The seminar's target audience is sports bettors, from beginners to experts, rather than industry insiders. Most of the seminar's sessions will focus on various aspects of the upcoming football season, college and pro.
"My thinking was, anybody out there who is into sports betting, this seminar is for you," said Peter Gold, executive vice president and general manager of Vegas Insider. "This is not an industry seminar. It's an event for sports gamblers.
"We're focusing on the nuts and bolts of handicapping the football season as it relates to the legal sports betting scene in Nevada."
More than 250 people have signed up for the seminar, exceeding Gold's projection of 75 to 125 by this point. Registration at the Vegas Insider Web site (vegasinsider.com) is available through Sunday.
Although the seminar is free, registering ensures you won't get turned away at the door if the event fills up.
"The response has been overwhelming," Gold said. "It's a free event. There's no hidden agenda. We're not asking for anybody's credit card, none of that (malarkey). We just want it to be a good exchange of valuable information on sports betting.
"I think we're really filling a void in the marketplace."
The seminar marks Vegas Insider's return to conducting public sports betting symposiums after an absence of several years. Previous seminars, in the late 1990s and early 2000s, spotlighted football and basketball handicapping.
A major offshore sports betting operation then sponsored an annual betting conference in Las Vegas for a couple of years, although those events focused more on gaming industry trends than actual sports handicapping for Las Vegas bettors.
Those seminars came to an abrupt end when the political culture in the country turned hostile to offshore betting companies.

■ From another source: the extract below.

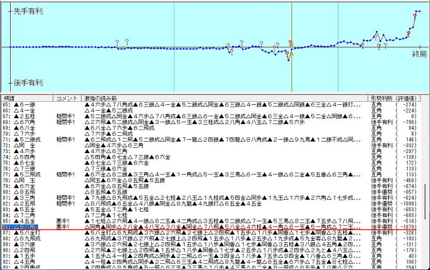The width and height of the screenshot is (430, 270).
Task: Select highlighted move 86 △6八馬 row
Action: point(25,226)
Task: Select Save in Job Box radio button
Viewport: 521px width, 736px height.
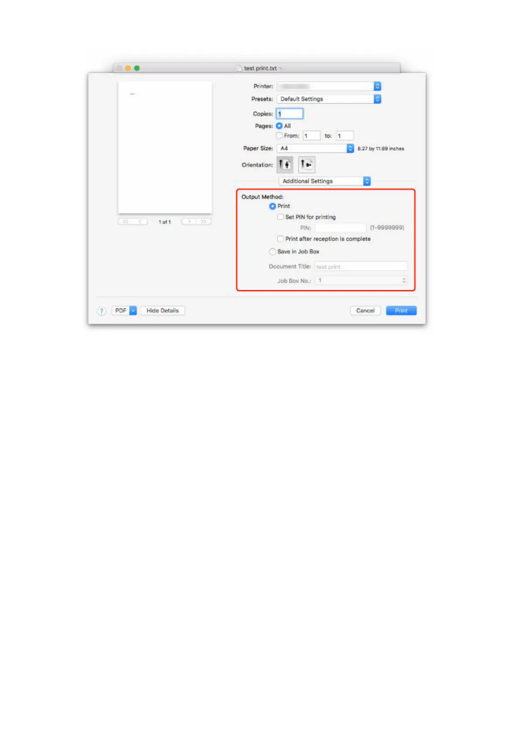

That set the stage for Vegas Insider, whose Web site provides a wealth of free sports betting information along with links to handicappers selling their picks, to reenter the field.
The roster of speakers at the conference includes sports handicappers with no ties to Vegas Insider, such as Tim Trushel, Ted Sevransky and Erin Rynning, and others from the site's stable, including Andy Iskoe, Mark Franco and James Manos.
"We didn't want it to be just an advertisement for Vegas Insider," Gold said. "We just wanted to put together a collection of guys who are really smart and good at what they do."
Gold said he purposely did not set up a "green room" at Red Rock for the featured guests, so they should be accessible to the public.
Because many sports handicappers are iconoclastic by nature, with strongly held opinions, it's a good bet there will be plenty of spirited debate on most of the seminar's panels.
"Part of it is an experiment," Gold said. "It's like I'm putting a test tube up there and hoping it doesn't explode in my face."